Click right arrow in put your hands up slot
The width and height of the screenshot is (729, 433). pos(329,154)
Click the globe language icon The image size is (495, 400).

--

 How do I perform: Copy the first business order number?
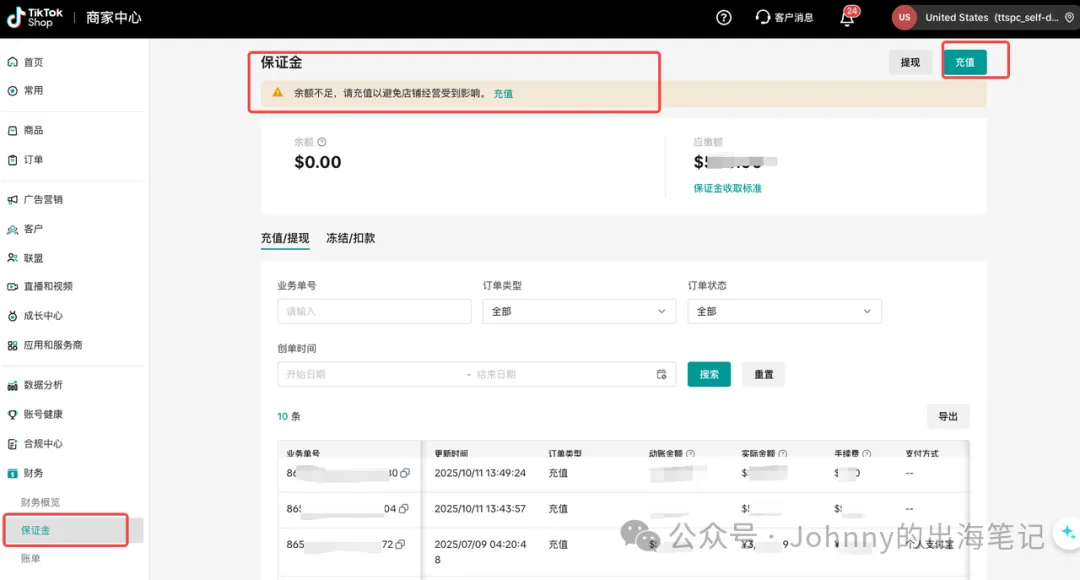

---

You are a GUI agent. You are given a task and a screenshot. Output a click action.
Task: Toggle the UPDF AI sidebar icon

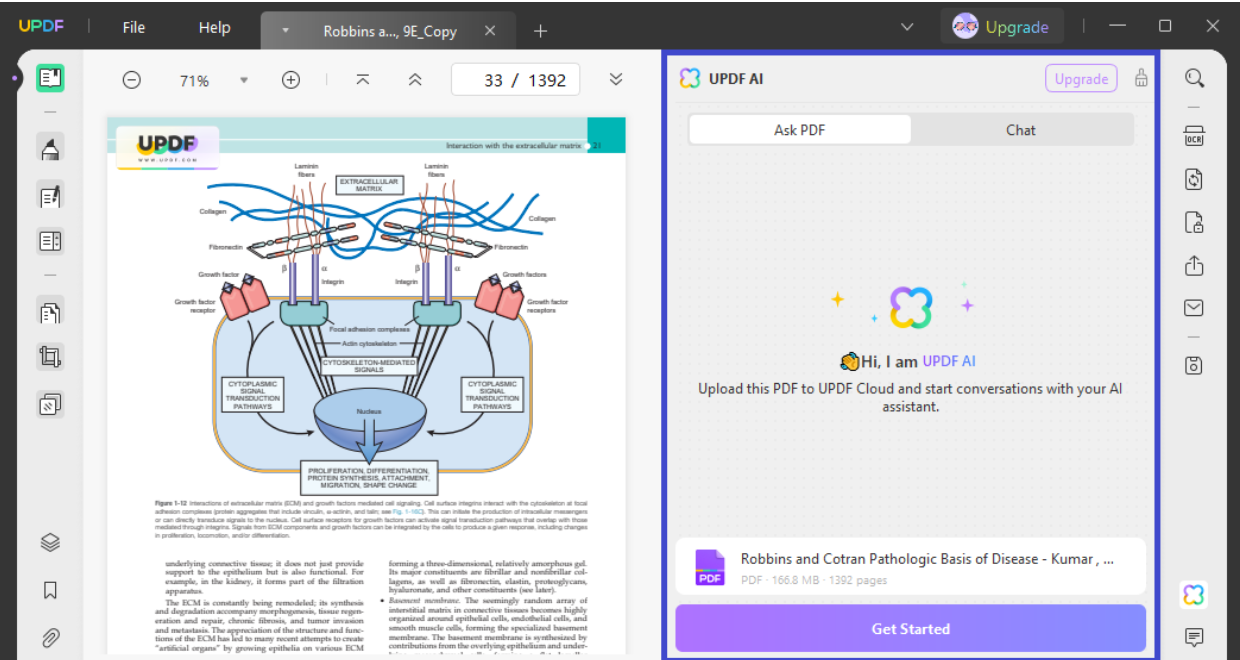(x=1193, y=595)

▶ [About this task]:
From the records above, retype only the lines starting at the line that contains "Click right arrow in put your hands up slot" and ending at the line that contains "Click the globe", both included.

▶ [Answer below]:
Click right arrow in put your hands up slot
The width and height of the screenshot is (729, 433). pos(329,154)
Click the globe language icon The image size is (495, 400).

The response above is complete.